Thursday, 30 June, 2005, 08:24 GMT 09:24 UK

China's rapid economic growth has left its rivers polluted and more than 300 million people without clean drinking water, a top lawmaker has said.

The figure showed the scale of the challenge facing China's leaders as they try to tackle pollution.

The lawmaker, Sheng Huaren, said laws to prevent pollution had failed.

Beijing has asked local authorities to improve water standards, but with no promise of funding it is unlikely any action will be taken.

A BBC correspondent in Beijing says more than 90% of urban China already suffers from some degree of water pollution.

Non-enforcement

But the situation is far worse in the countryside, where the drive for wealth has led to many unregulated factories dumping toxic pollutants into rivers and lakes.

The scale of the challenge was also highlighted by China's senior environmental official, Xie Zhenhua, director of the State Environmental Protection Agency (SEPA).

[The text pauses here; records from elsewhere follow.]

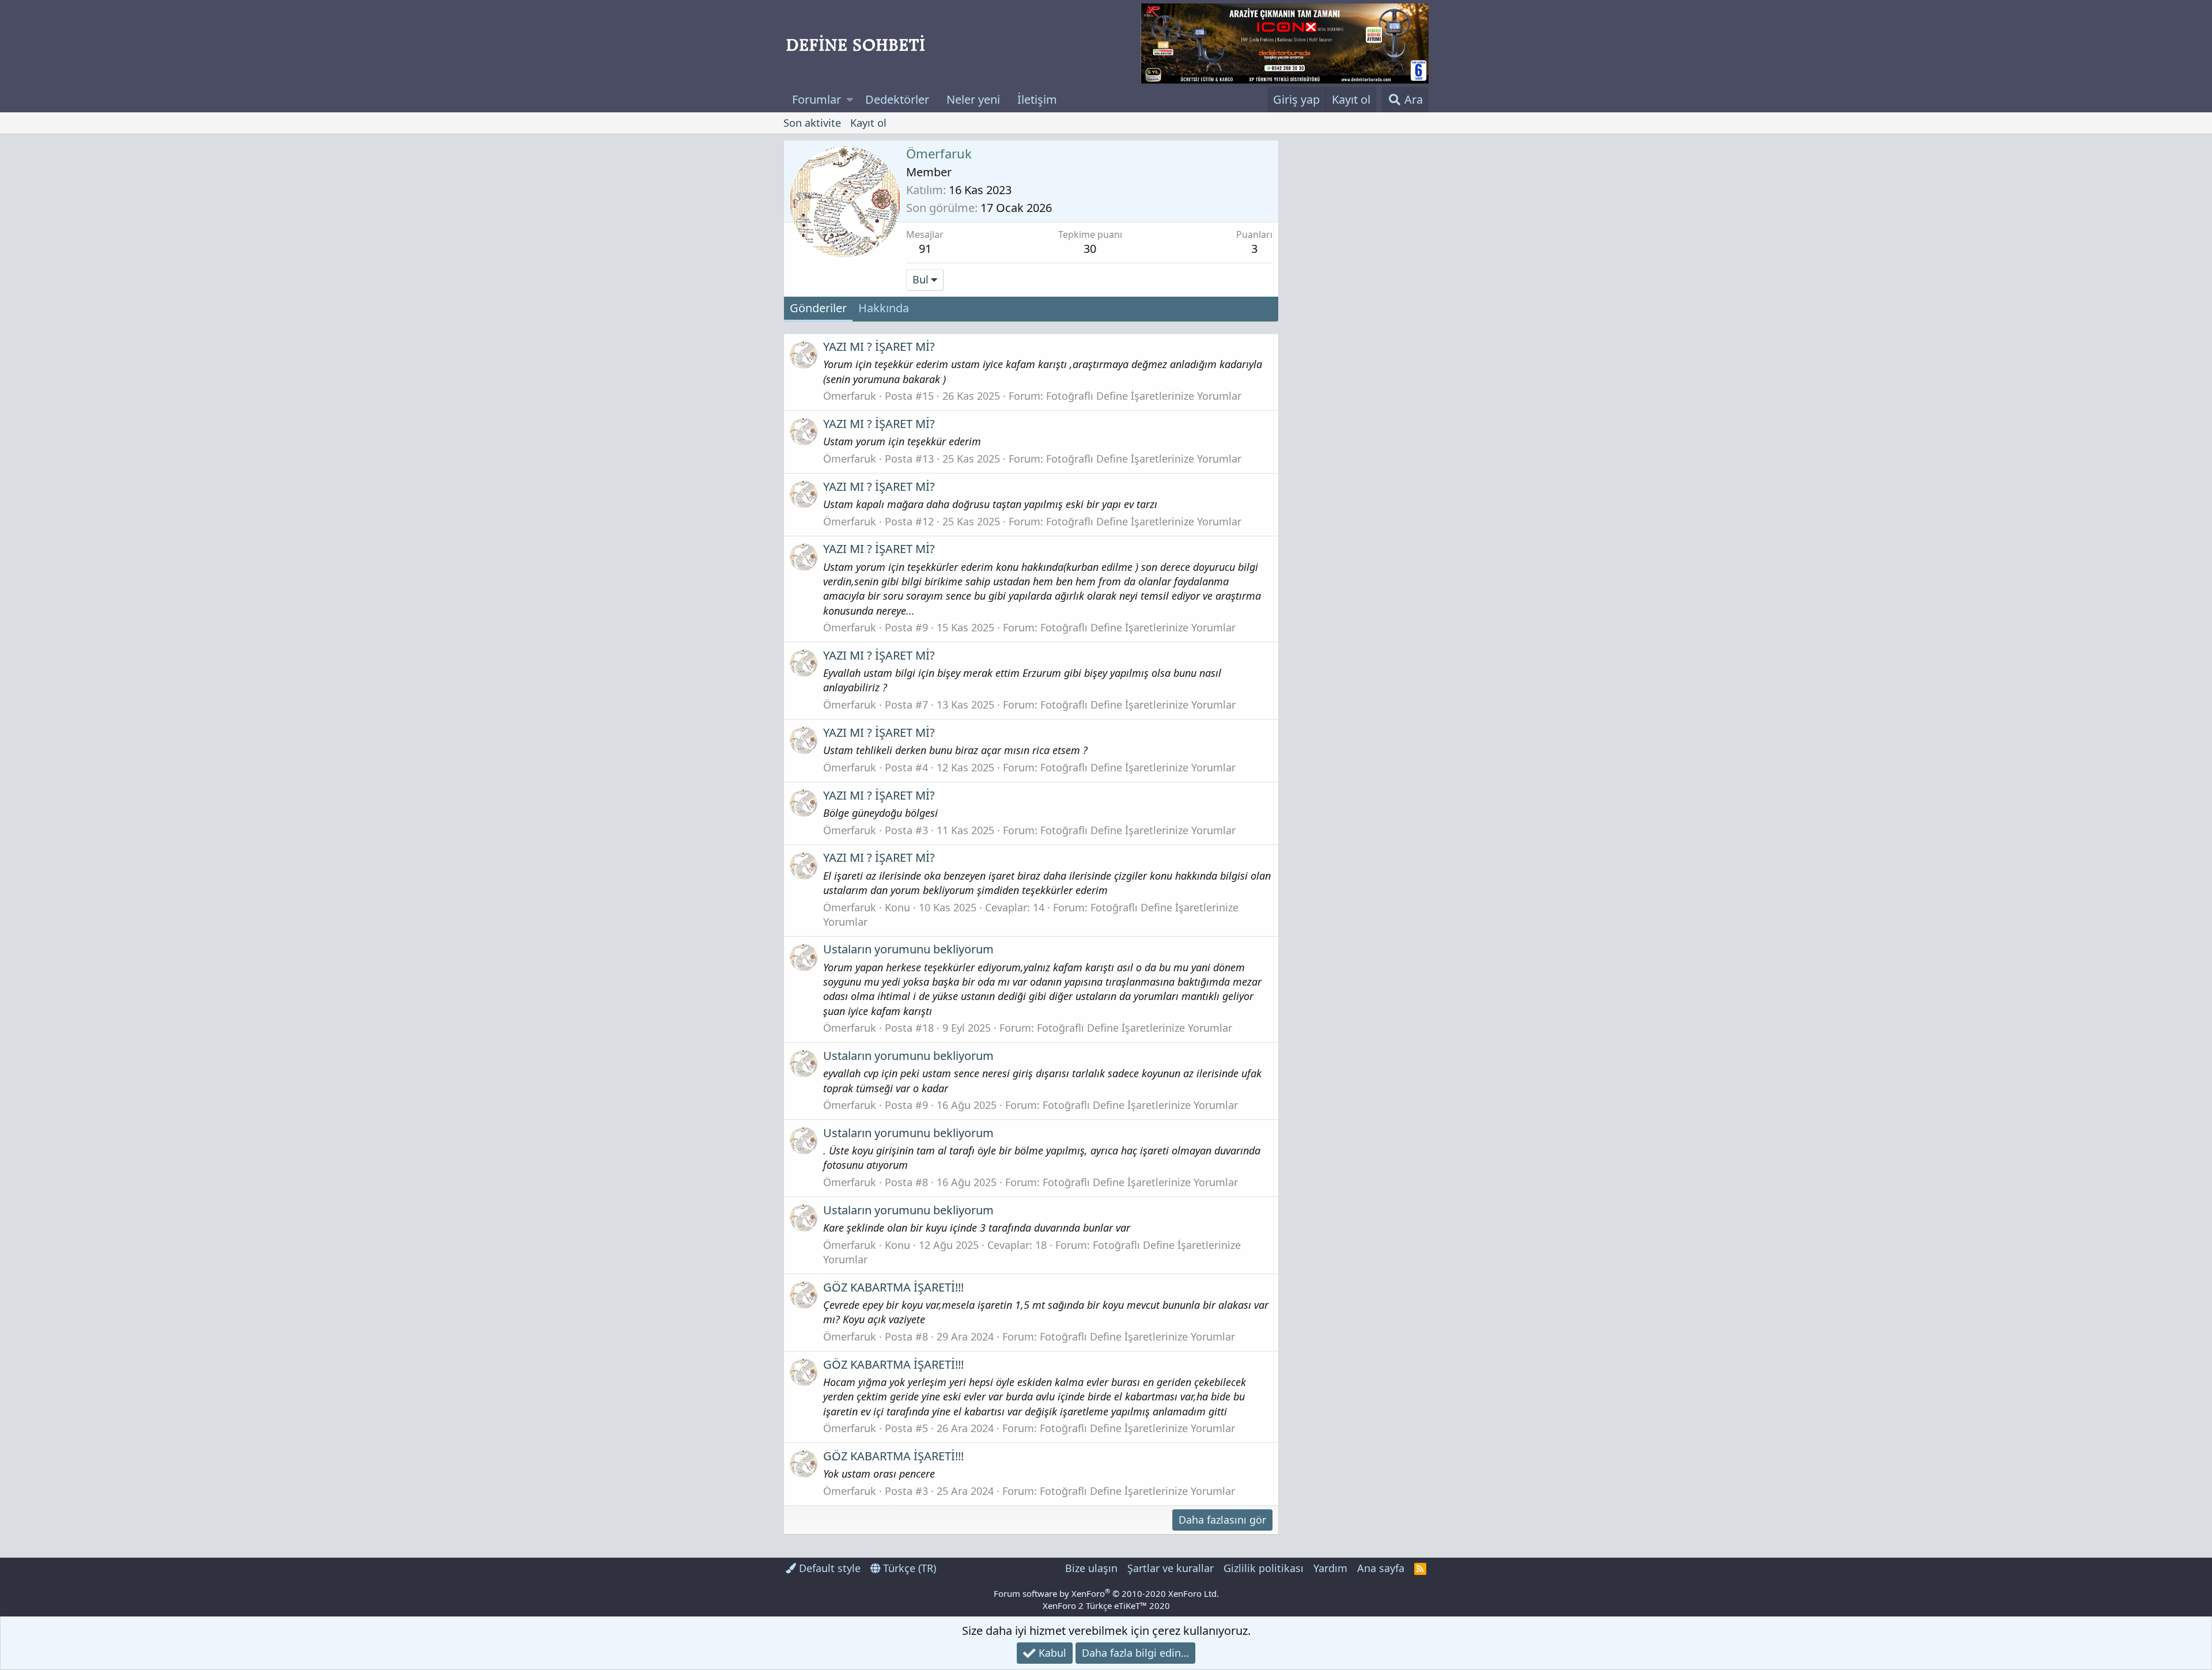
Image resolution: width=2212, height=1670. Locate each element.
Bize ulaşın (1091, 1568)
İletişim (1037, 99)
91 (925, 248)
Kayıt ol (868, 123)
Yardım (1330, 1568)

He was quoted by the country's official Xinhua news agency as saying one of the key problems that the government currently needed to face up to and solve was that some local environment authorities do not exercise their law enforcement duties.

"Non-enforcement and lax enforcement of laws and administrative inactivity are the main targets we will aim at," he said.

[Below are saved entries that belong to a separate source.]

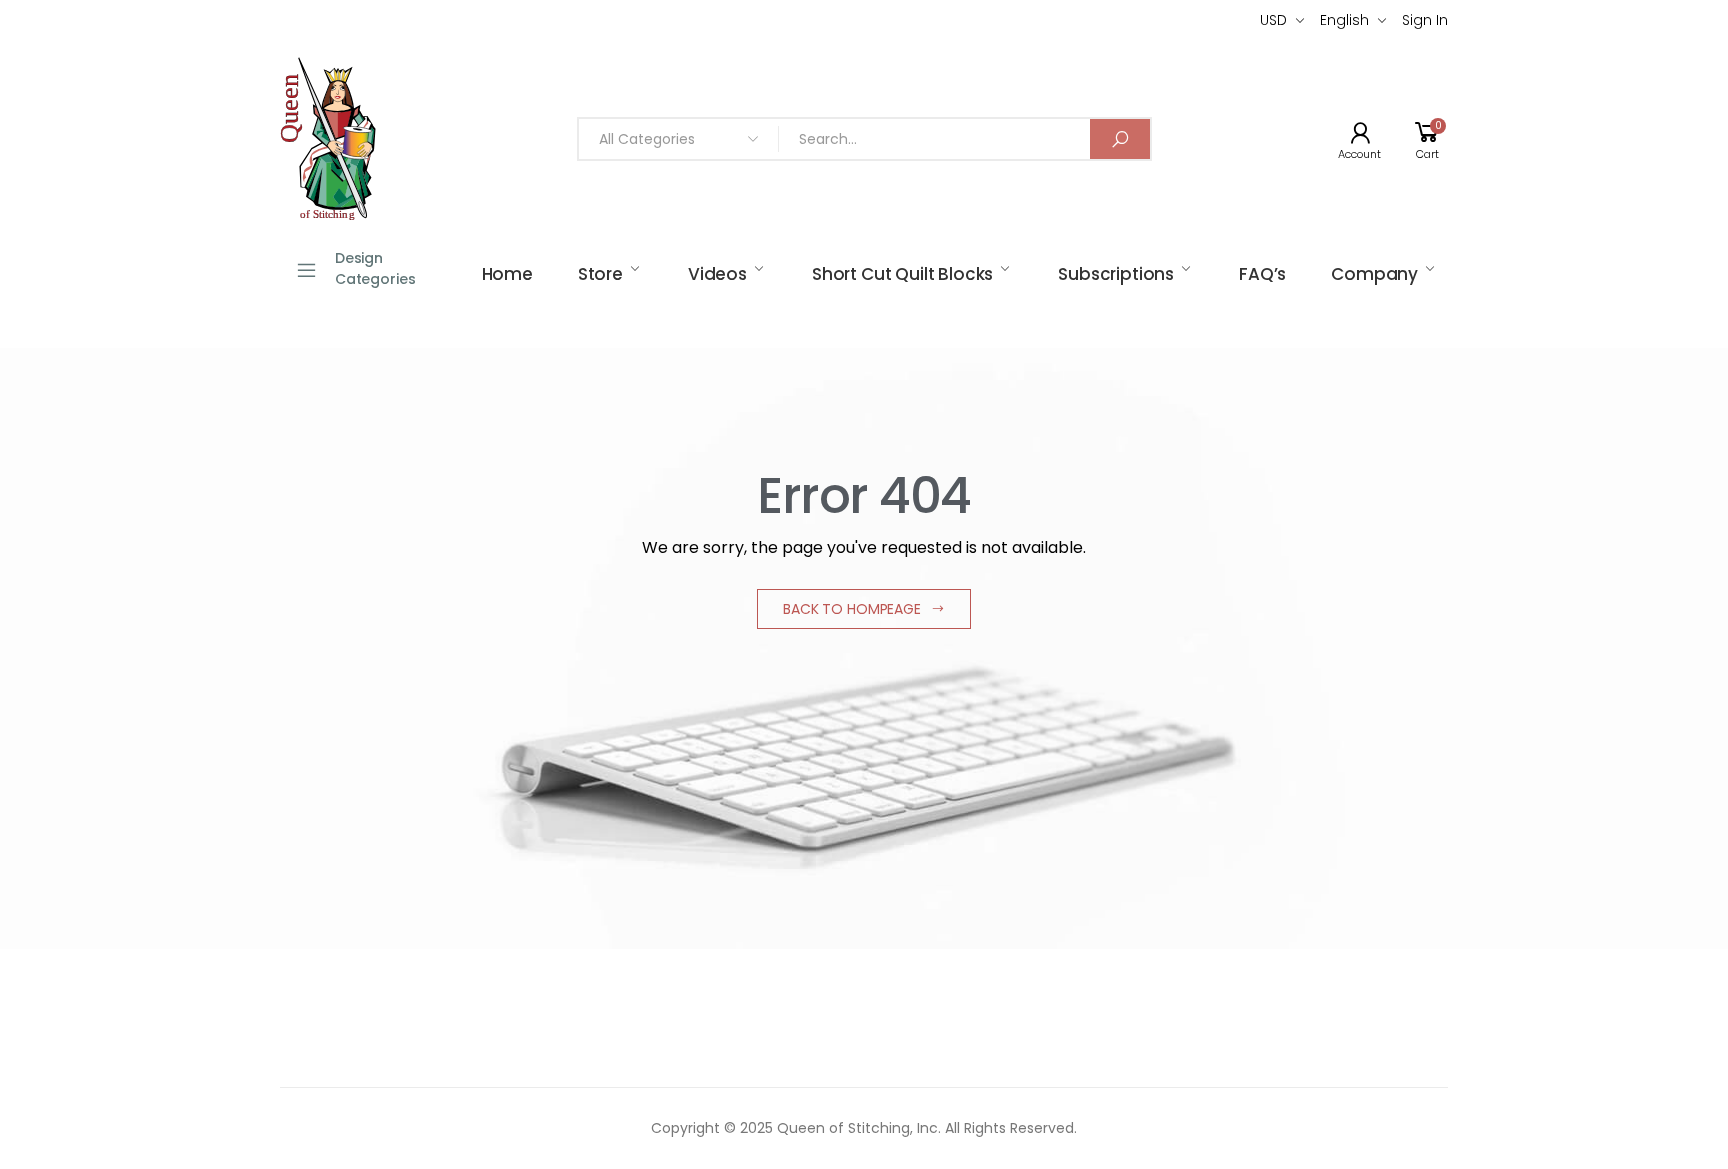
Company (1374, 274)
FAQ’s (1262, 274)
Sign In (1425, 20)
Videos (717, 274)
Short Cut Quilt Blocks (902, 274)
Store (600, 274)
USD (1273, 20)
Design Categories (375, 268)
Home (507, 274)
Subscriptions (1116, 274)
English (1344, 20)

This week's warnings follow similar alarms issued in March, when officials said that more than 70% of China's rivers and lakes were polluted.

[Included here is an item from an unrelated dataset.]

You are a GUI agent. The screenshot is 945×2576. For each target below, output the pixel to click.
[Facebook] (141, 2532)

http://news.bbc.co.uk/2/hi/asia-pacific/4636371.stm

Kara_Nari
Jul 4, 2005, 09:45
So their economy is growing, yet their water is deteriorating?

This is quite surprising considering the population has not dramatically risen in close recent times.
Why should extra wealth encourage more pollution, I can understand perhaps if there was an increase in the air pollution with extra cars being bought, sound pollution and other factors... but the water pollution?
In the long run, it would seem to make more sense if the large 'toxic waste' dumping companies remedied to ensure adequate wastage removal/dumping...

Does anybody know which companies are feeling compelled to put their fellow population at a high health risk? Wouldn't antagonising Health officials, and raising public awareness, both seem like qualifying factors for the Companies to gain very bad credit in the public eye...?
This would in my opinion evidently damage these companies a lot more than if they perhaps spent a few million cleaning up their act.


On another note, it is frustrating to see countries in predicaments like this, which are avoidable with a little common sense. Not so far away you have impoverished countries like Cambodia, who have to dig a hole and wait for the rainy season to fill this self dug hole. Then for the continuation of the year this water is used for everything that this family could possibly need water for.
They bathe in it, they water their animals in it, they clean their clothes in this same water which as months go by becomes very stagnant often changes colour, and perhaps if the hole was not deep enough becomes mud, and cracks and dries, leaving the family with no water until next the next rainy season.
This is because there are not the resources, not because people are polluting their water by choice. These people have NO choice.

And yet there are still these companies in the world who freely destroy nature, lives, and morals.

Jul 28, 2005, 04:01
AP article: Chinese Farmers in Dispute with Factory (http://www.guardian.co.uk/worldlatest/story/0,1280,-5162008,00.html)

Xkavar
Aug 11, 2005, 10:08
India's working on using some coal reserves to create water filters, I hear. Works better than a lot of stuff. Trying it out on the arsenic-laden streams in Bangladesh.